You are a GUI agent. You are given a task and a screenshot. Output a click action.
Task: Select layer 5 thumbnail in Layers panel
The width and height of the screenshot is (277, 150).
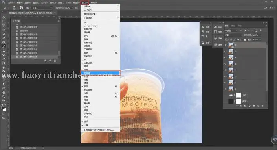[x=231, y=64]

* * *

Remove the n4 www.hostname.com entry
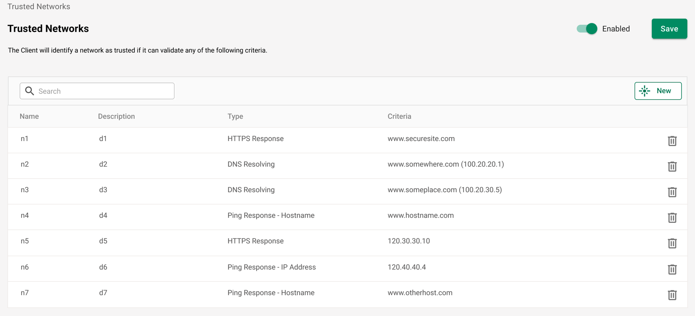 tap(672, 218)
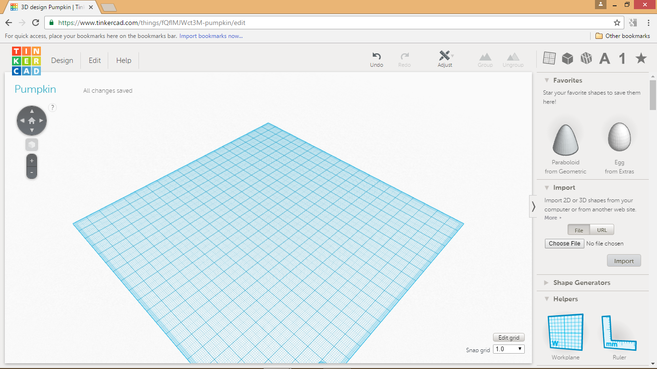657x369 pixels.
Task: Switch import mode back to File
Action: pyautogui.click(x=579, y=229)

* PROBLEM
Rewrite the records from the line containing "You are a GUI" through the line containing "[x=231, y=64]", both included, replacing "thumbnail" with "preview" and keeping everything else unchanged. Omit the pictures from the result.

* OUTPUT FOR THIS EXERCISE
You are a GUI agent. You are given a task and a screenshot. Output a click action.
Task: Select layer 5 preview in Layers panel
The width and height of the screenshot is (277, 150).
[x=231, y=64]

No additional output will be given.